結果の目的語と「帳簿」

もっとも、こうした不思議な表現は「結果の目的語」といって、決して文法的に間違っているわけではありません。しかしながら、次に見る租税法上の「帳簿」とは何かを考えるに当たっては、少し気を付けなければいけない表現のように思われます。以下では、法人税法上の「帳簿書類」と、消費税法上の「帳簿」は同じものを指しているのか否かについて考えてみましょう。

法人税法126条《青色申告法人の帳簿書類》1項は、青色申告法人に対して、「財務省令で定めるところにより、帳簿書類を備え付けてこれにその取引を記録し、かつ当該帳簿書類を保存しなければならない。」と規定します。すなわち、帳簿書類を「備付け」て→そこに取引を「記録」し→それを「保存」しなければならないとするのが法人税法の定めです。

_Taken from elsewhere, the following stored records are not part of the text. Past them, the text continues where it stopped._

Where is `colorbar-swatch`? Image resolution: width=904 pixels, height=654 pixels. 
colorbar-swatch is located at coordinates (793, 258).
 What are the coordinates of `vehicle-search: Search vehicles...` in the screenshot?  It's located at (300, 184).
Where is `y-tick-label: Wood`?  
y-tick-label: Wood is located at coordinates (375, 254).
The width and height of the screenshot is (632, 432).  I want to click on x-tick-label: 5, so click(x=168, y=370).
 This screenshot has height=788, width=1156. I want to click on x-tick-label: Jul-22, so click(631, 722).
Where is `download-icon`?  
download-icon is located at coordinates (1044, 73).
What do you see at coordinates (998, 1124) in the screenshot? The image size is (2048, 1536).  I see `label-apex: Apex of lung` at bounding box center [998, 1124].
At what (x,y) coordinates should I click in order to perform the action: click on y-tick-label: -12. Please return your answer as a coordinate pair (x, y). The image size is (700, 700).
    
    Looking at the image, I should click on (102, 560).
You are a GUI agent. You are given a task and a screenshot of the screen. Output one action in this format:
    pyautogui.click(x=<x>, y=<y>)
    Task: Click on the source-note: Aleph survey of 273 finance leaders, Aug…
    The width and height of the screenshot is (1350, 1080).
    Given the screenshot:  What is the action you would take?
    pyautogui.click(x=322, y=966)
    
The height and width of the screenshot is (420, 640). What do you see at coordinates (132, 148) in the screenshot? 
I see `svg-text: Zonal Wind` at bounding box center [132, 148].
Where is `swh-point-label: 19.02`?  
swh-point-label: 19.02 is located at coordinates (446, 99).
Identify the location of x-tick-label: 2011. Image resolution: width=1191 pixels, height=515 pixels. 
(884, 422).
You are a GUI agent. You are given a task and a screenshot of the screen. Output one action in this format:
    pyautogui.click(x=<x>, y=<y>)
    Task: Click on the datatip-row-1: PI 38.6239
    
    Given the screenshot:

このように考えると、法人税法上の「帳簿書類」とは、必ずしも取引が記録されたものであると理解すべきものではなく、むしろ、同法126条1項の規定からすれば、文理上、「取引が記録される前」の被記録媒体のことを帳簿書類と指しているようです。つまり「コクヨ」の白地のノートを買ってきて、取引を記入する前の未記入の状態であっても「帳簿書類」ということになりましょう。